No, it’s not a typo, I really meant it. You don’t always actually want the things you think you want.
We’ve had a copy of the Financial Times sitting on our kitchen table for the last week, and I finally got round to reading the article headlined “Liveable v Lovable”
It’s an article looking at why the cities which are consistently voted the world’s most ‘liveable’ are not the places where anyone actually wants to live.
Vancouver, Vienna, Zurich, Geneva, Copenhagen and Munich might be clean, safe and efficient, but it seems that most people want to live somewhere with a bit more bite.
“One wants to live in places which are large and complex, where you don’t know everyone and you don’t always know what’s going to happen next. Cities are places of opportunity but also of conflict, but where you can find safety in a crowd.”
One counter-intuitive finding of the report is that the cities which attract the highest levels of immigrants year after year are the ones with high levels of economic inequality.

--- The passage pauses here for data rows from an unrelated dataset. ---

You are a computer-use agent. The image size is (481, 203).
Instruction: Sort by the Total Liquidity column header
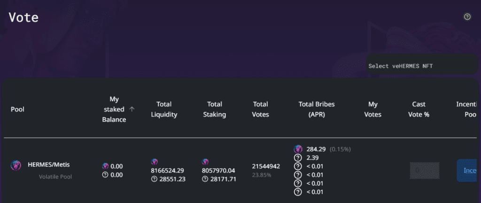pos(164,109)
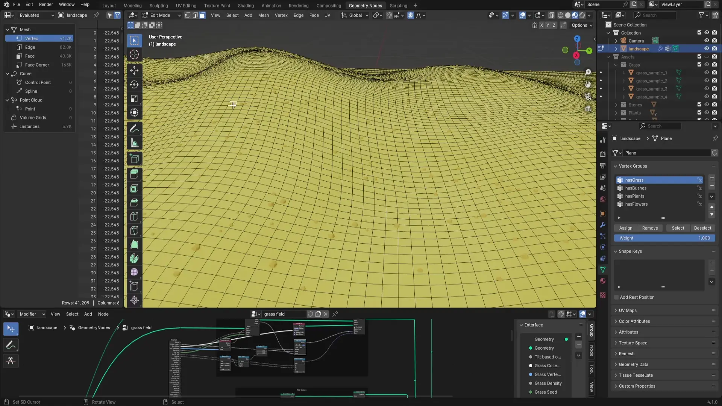The image size is (722, 406).
Task: Click the Assign button under Vertex Groups
Action: (625, 228)
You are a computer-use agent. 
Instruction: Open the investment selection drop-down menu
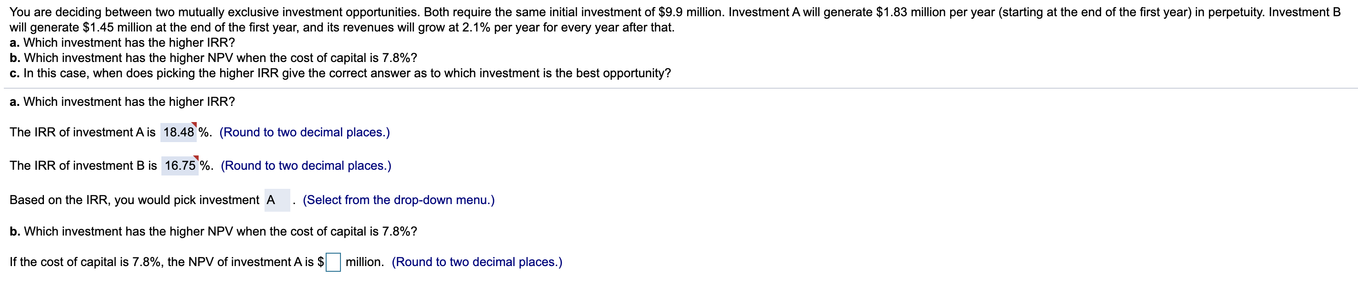point(278,200)
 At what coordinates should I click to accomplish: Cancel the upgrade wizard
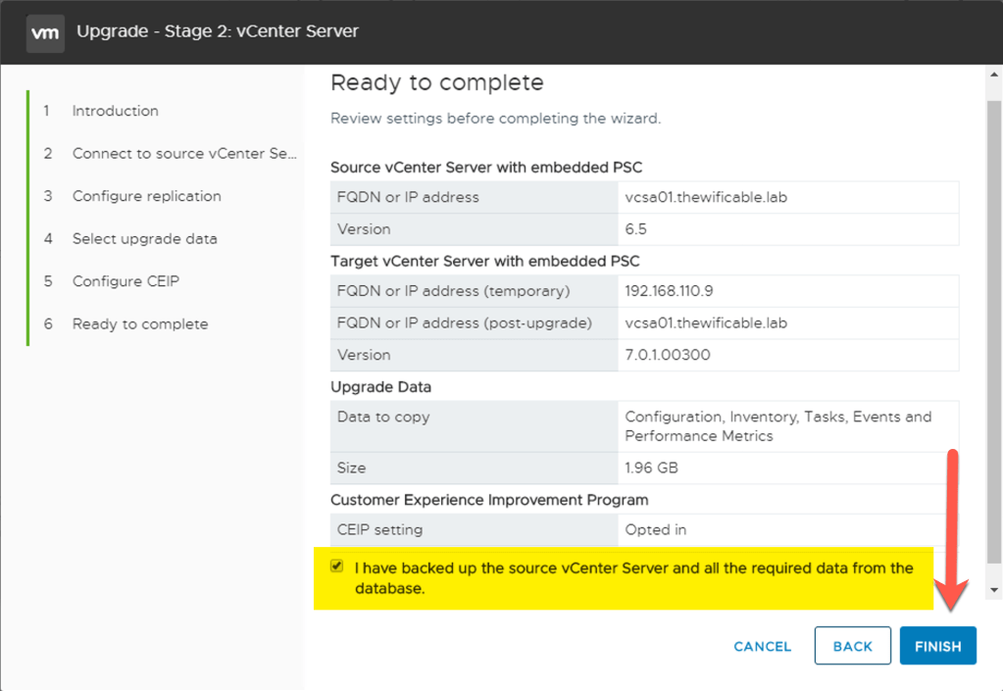[x=762, y=646]
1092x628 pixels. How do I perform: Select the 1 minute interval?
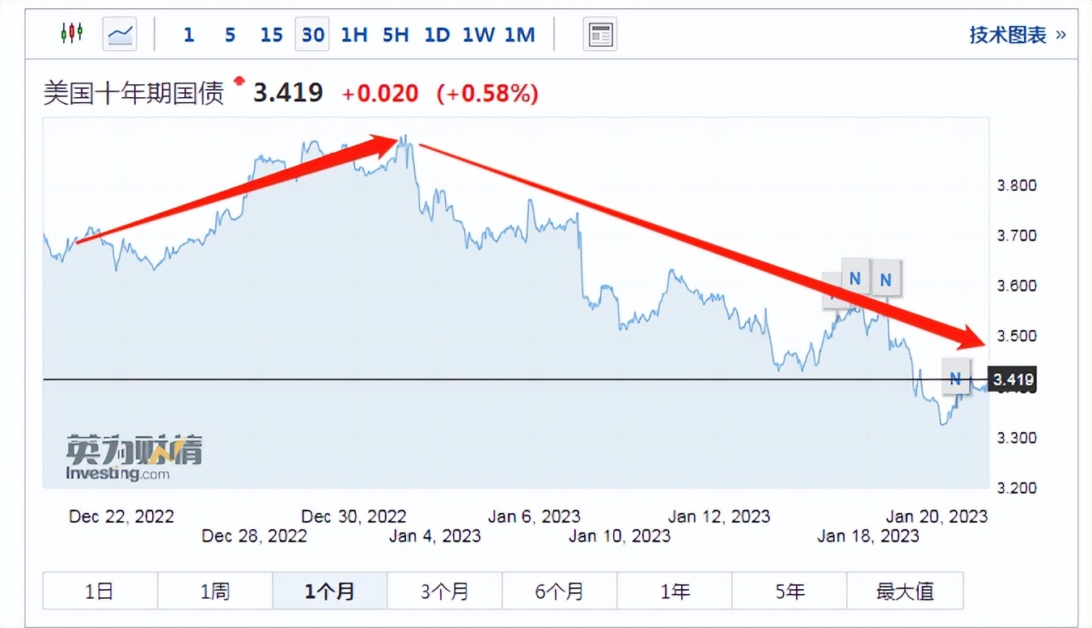188,35
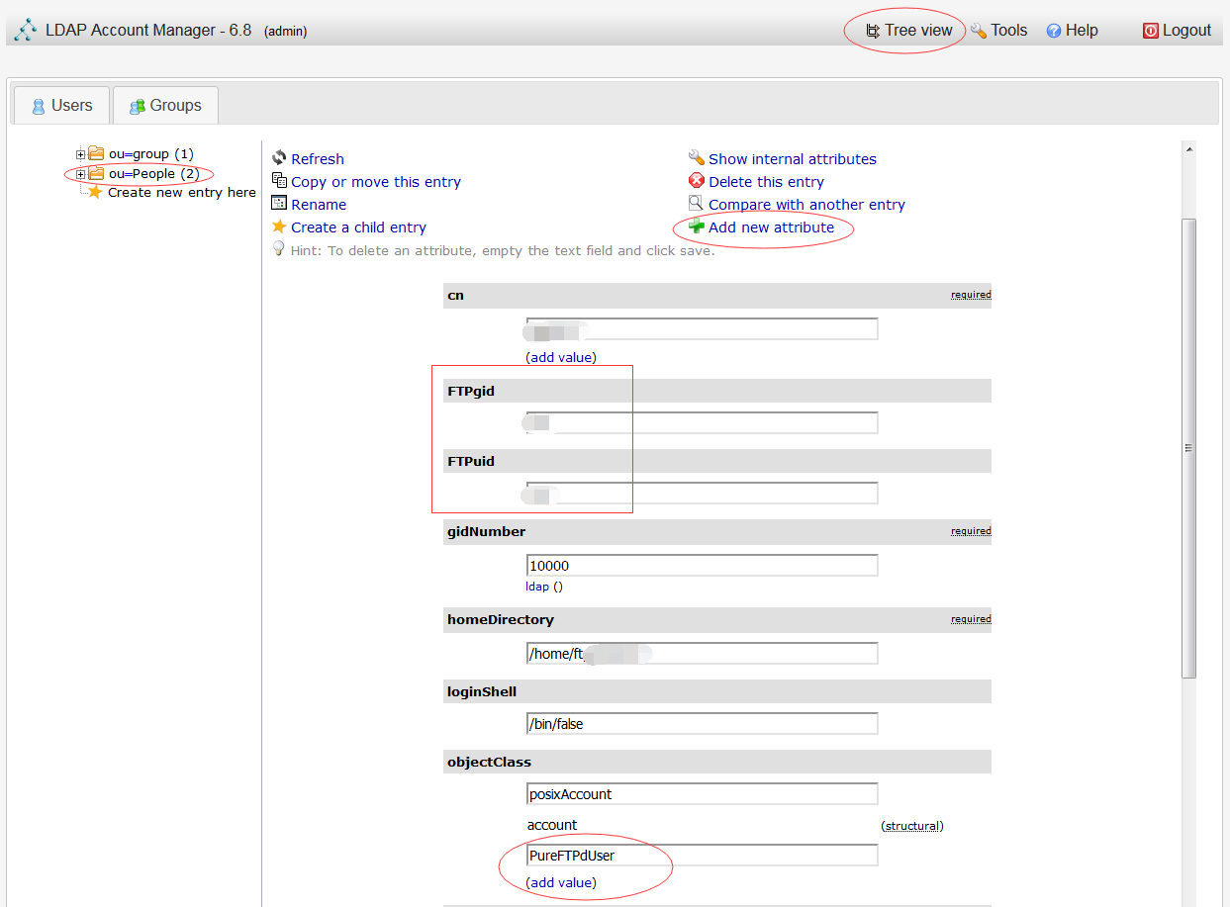The width and height of the screenshot is (1230, 907).
Task: Click the Copy or move this entry icon
Action: tap(279, 181)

Why would that be?
“Richard G Wilkinson and Kate Pickett’s hugely influential book The Spirit Level: Why More Equal Societies Almost Always Do Better (2009) seems to present an obvious truth – that places where the differential in income between the wealthiest and the poorest is smallest tend to engender a sense of satisfaction and well-being. But while it may be socially desirable, that kind of comfort doesn’t necessarily make for vibrancy or dynamism. If everybody is where they want to be, no one is going anywhere.”

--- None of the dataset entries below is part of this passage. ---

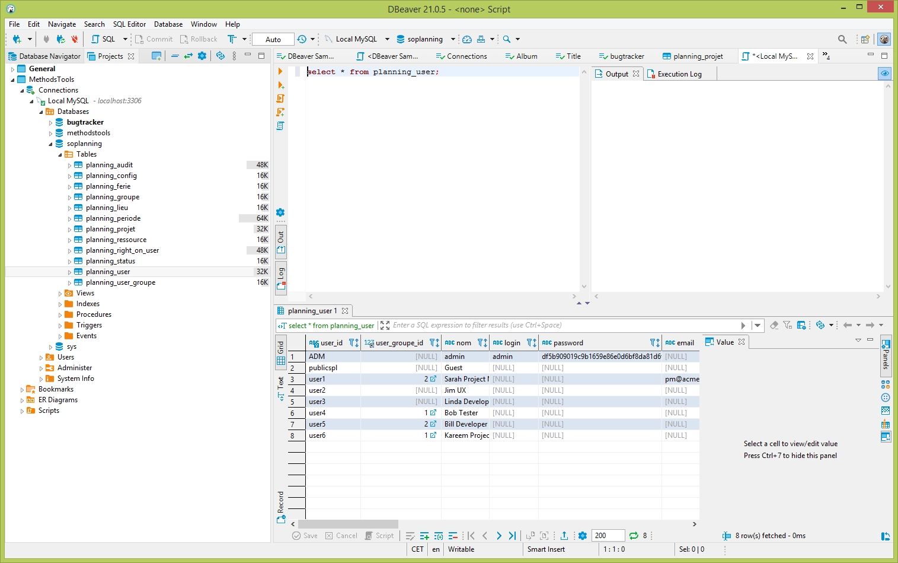Open the search magnifier in the top-right toolbar

[x=842, y=39]
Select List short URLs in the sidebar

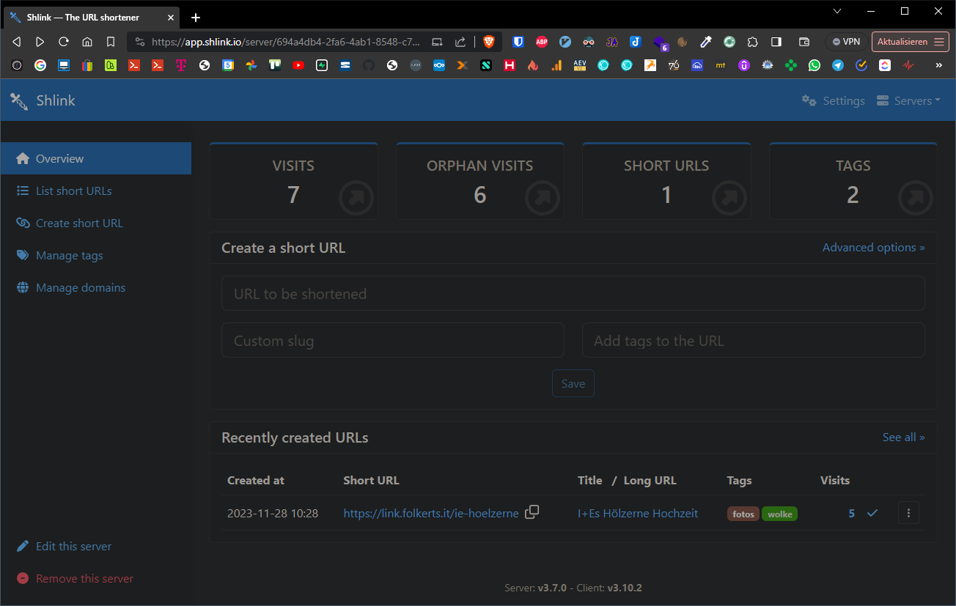point(73,191)
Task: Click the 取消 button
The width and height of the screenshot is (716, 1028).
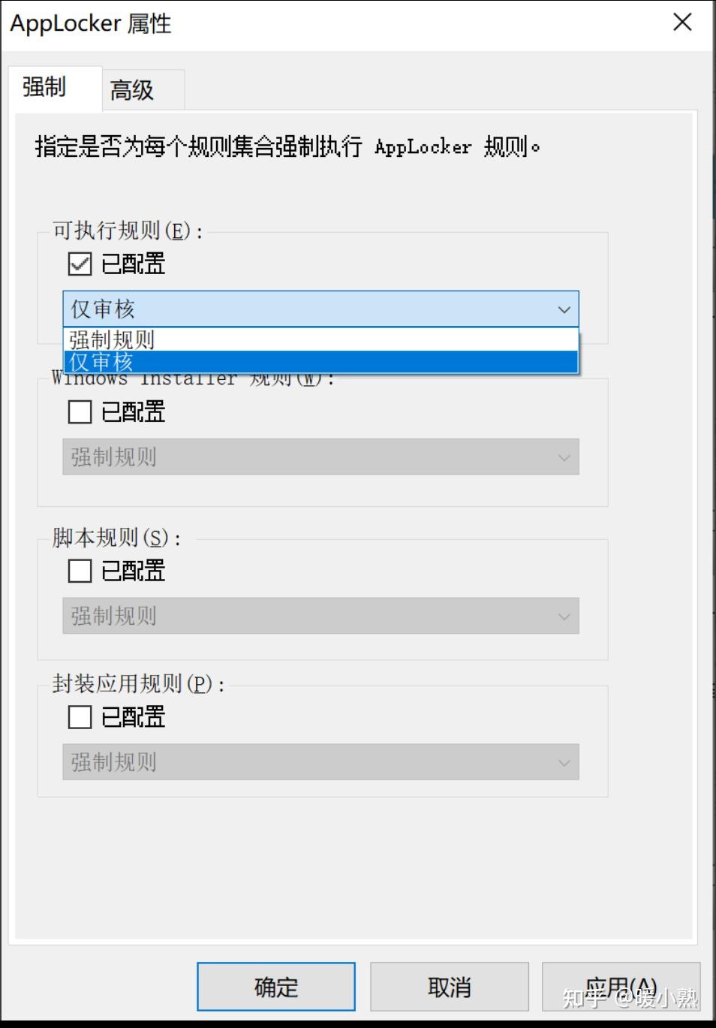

Can you imagine what your life would be like today if you suddenly found you had no more hopes, dreams or plans? What if you were exactly where you wanted to be? What then would drive you forward?
It is no great original insight to say that this is what leads so many top celebrities to ruin their lives with drink, drugs and debauchery. When they reach the top, find themselves with everything they ever wanted, there is noting to strive for, they get bored, and have to constantly search and search for something to desire, something to strive for, something to provide stimulation.
There’s good news, though. Even if you’ve achieved all your personal life goals, you’ve got your dream job, the perfect home, a loving, happy family, and plenty of money in the bank, there’s one great way of avoiding crushing, debilitating boredom: look to the needs of others.
Move to one of the world’s lovable cities and start to actively love it. Find the people at the bottom of the pile and give them a hand up. You’ll never find yourself short of challenges or goals there, and you might just find that the perfect place to live is a place that’s a little less than perfect.